III. La Revolución Biopolítica: Salvaguardar Nuestro Futuro Existencial

Una nación sin pueblo es solo un trozo de tierra en un mapa. Y un pueblo sin vitalidad demográfica está condenado a la extinción.

Repatriación y Fronteras Selladas: No hay solución posible sin antes detener y revertir la inmigración masiva. Esto no es odio, es supervivencia. Implica el sellado absoluto de nuestras fronteras exteriores y la implementación de programas a gran escala de repatriación humanitaria (*) pero firme de aquellos que no comparten nuestro linaje cultural y biológico. Europa es y debe seguir siendo el hogar de los pueblos europeos.

Una Política Pronatalista Radical: El Estado debe poner a la familia en el centro absoluto de todas sus políticas. No la «diversidad de familias», sino la unión sagrada y productiva entre un hombre y una mujer europeos. Esto requiere medidas revolucionarias: subsidios masivos a la natalidad, viviendas asequibles para jóvenes familias, prioridad fiscal, social y laboral para las madres y padres europeos, y una campaña cultural incesante que vuelva a prestigiar la maternidad como el mayor servicio a la nación.

Este es un proyecto para titanes, no para tibios.
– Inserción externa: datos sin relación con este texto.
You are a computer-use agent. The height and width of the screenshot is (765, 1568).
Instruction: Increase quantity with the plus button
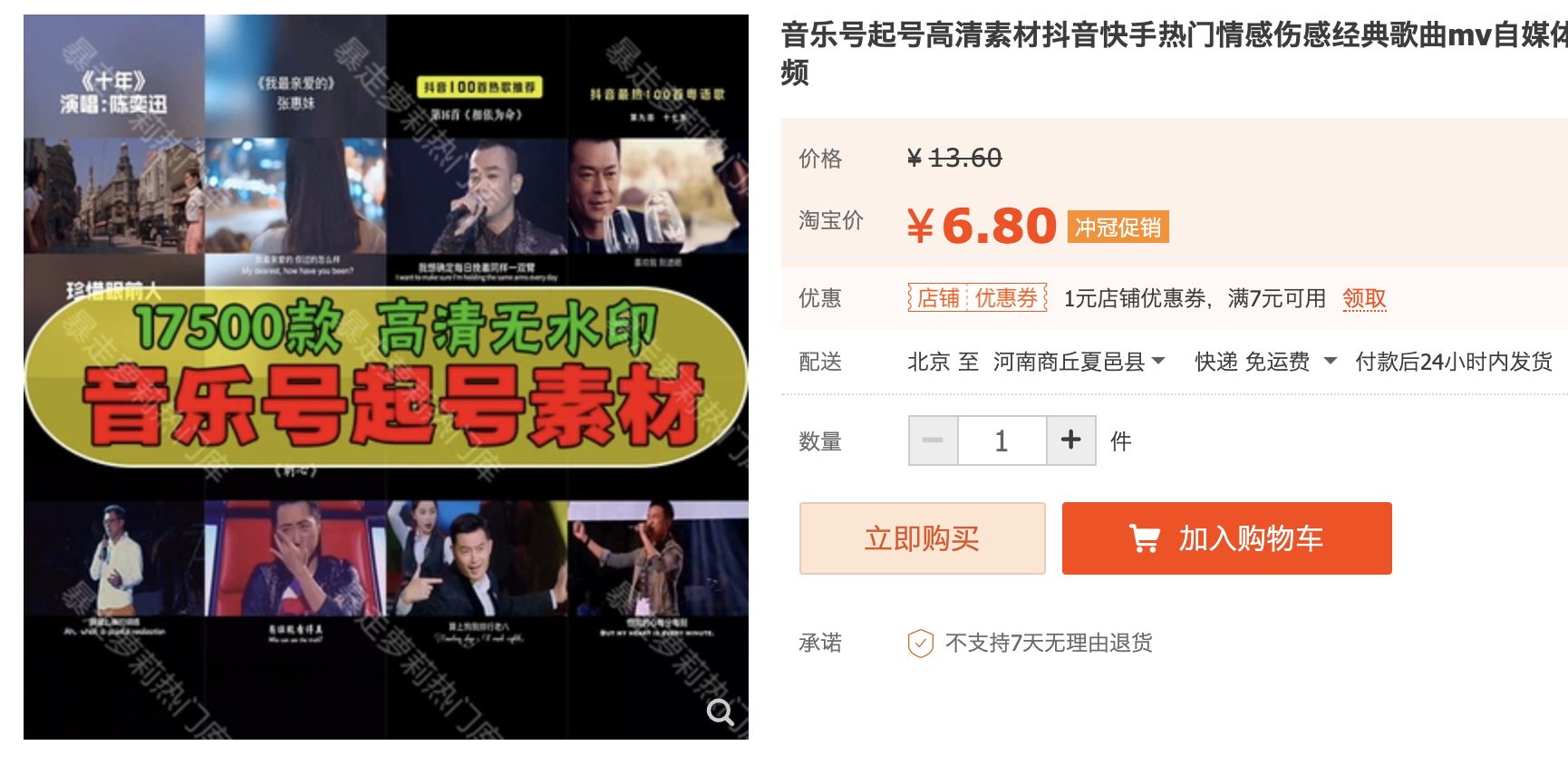point(1071,441)
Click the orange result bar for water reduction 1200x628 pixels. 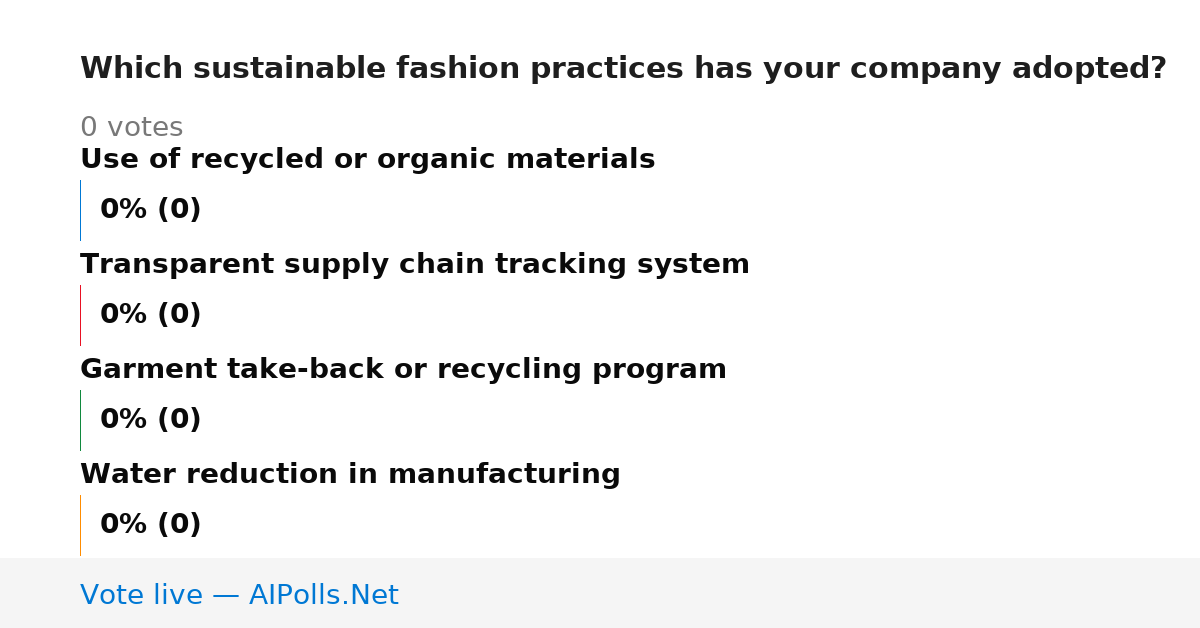[x=80, y=525]
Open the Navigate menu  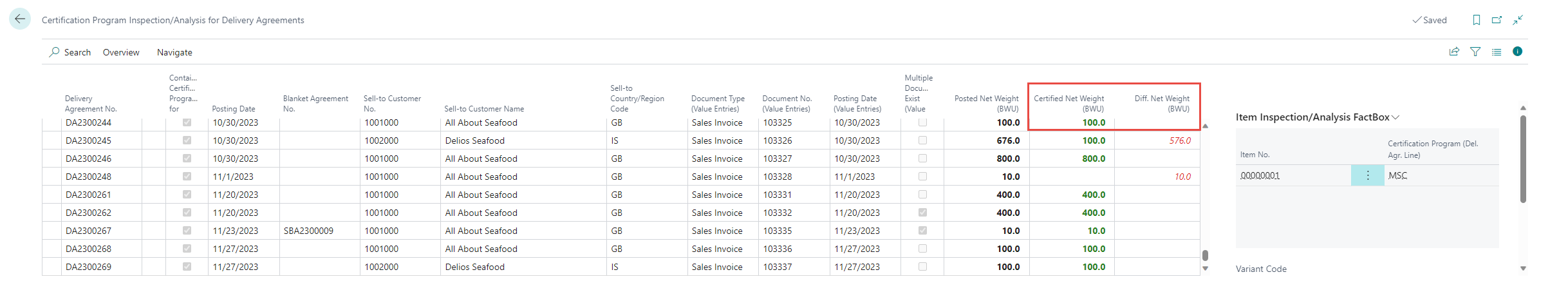click(x=174, y=52)
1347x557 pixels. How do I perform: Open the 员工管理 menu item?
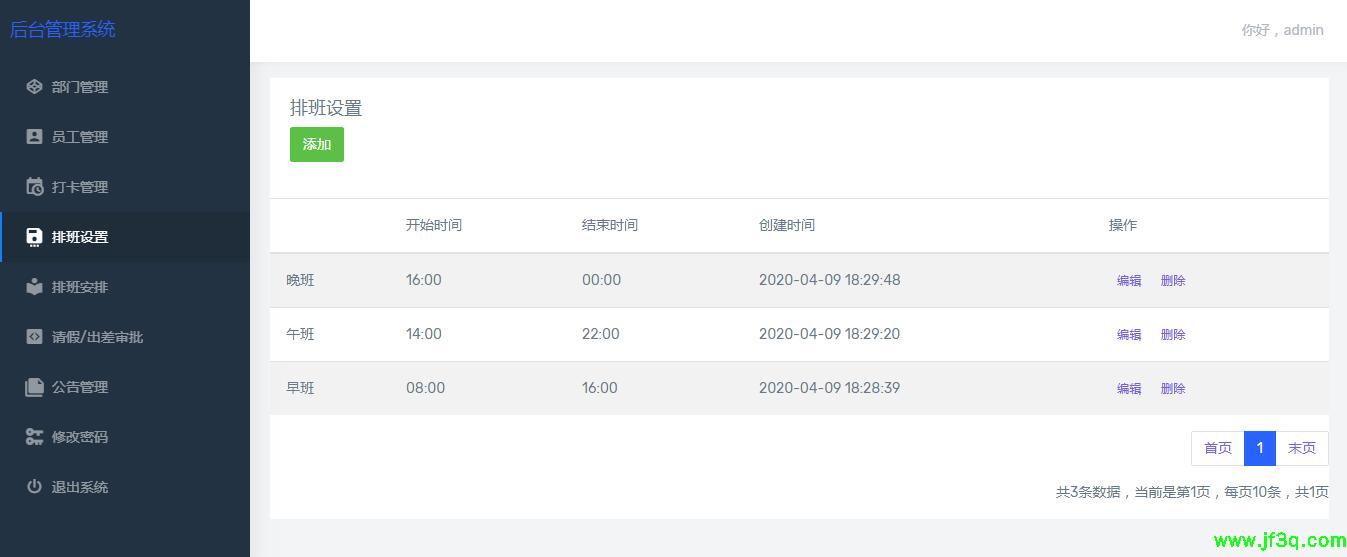80,137
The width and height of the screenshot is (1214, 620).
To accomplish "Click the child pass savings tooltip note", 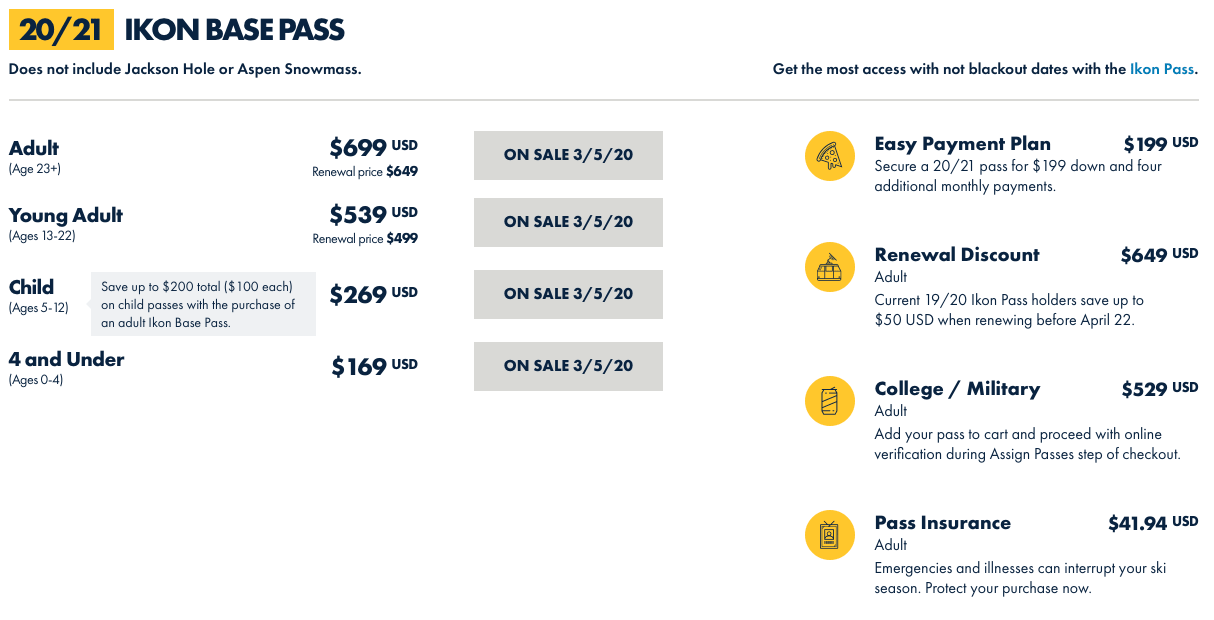I will (x=203, y=304).
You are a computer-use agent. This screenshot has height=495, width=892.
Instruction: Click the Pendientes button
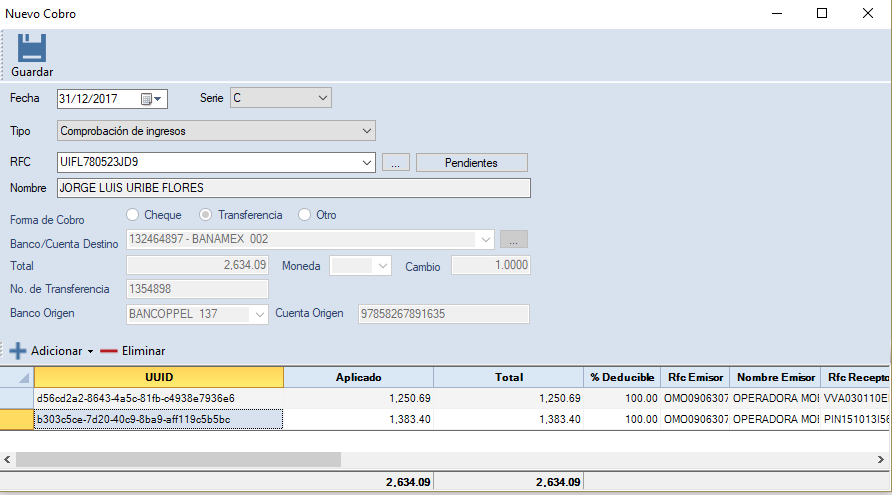pos(471,162)
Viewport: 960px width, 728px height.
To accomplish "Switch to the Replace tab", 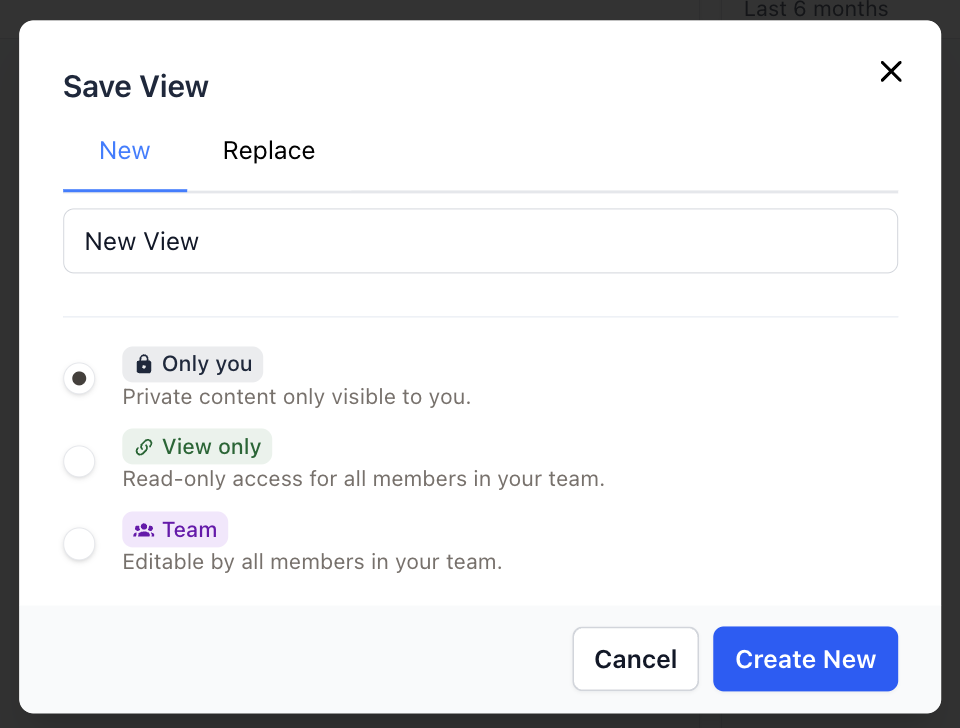I will click(269, 151).
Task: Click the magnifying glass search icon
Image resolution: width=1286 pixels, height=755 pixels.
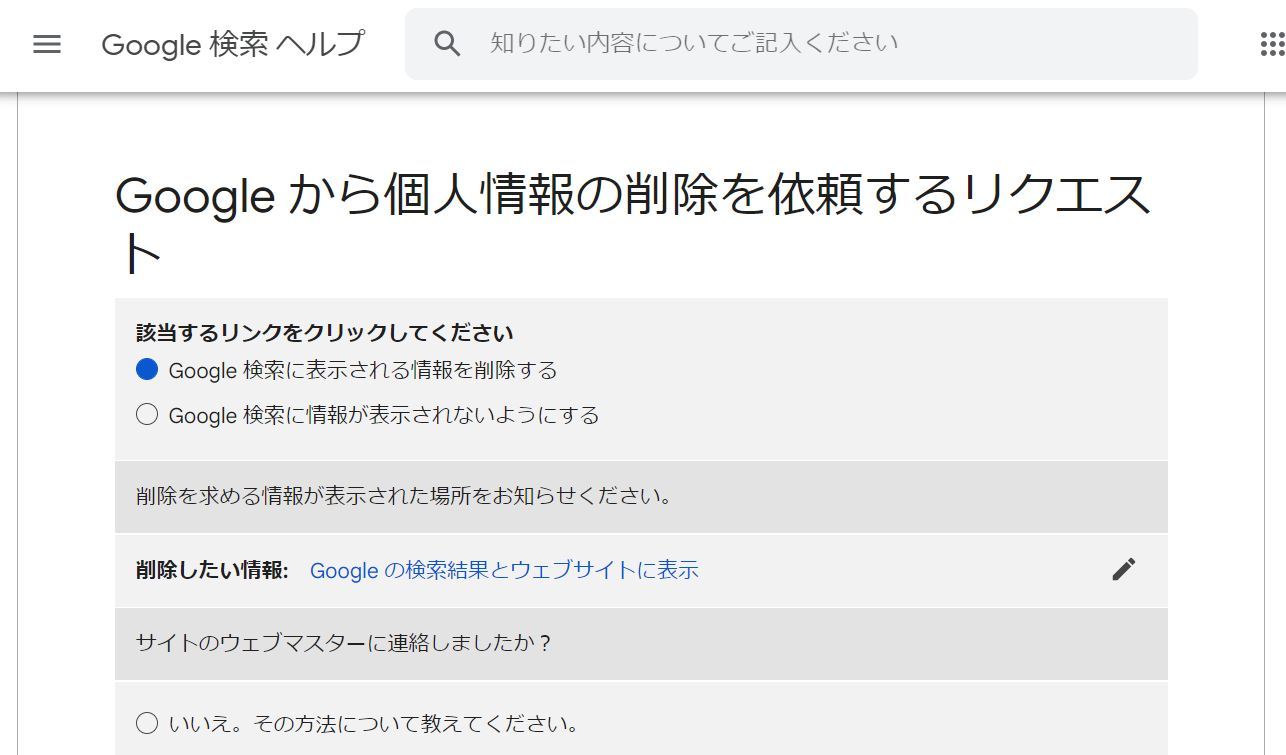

Es un camino arduo que exigirá sacrificios y nos granjeará el odio de todos los poderes decadentes de este mundo. Pero es el único camino. Todo lo demás es colaborar, conscientemente o no, con nuestra propia disolución. Tenemos que elegir entre ser los cómodos últimos hombres de una civilización en ruinas o los aguerridos primeros hombres de una Europa renacida. Yo ya he elegido mi bando.

Ángel García Hernando, secretario de INTRA, 30 de octubre de 2025

*El partido elaborará un documento sobre la remigración basado en la idea de que los inmigrantes deben recuperar su propia nación, promover un nacionalismo identitario y combatir como aliados nuestros, y no como enemigos, en la lucha contra la oligarquía (Nota de INTRA).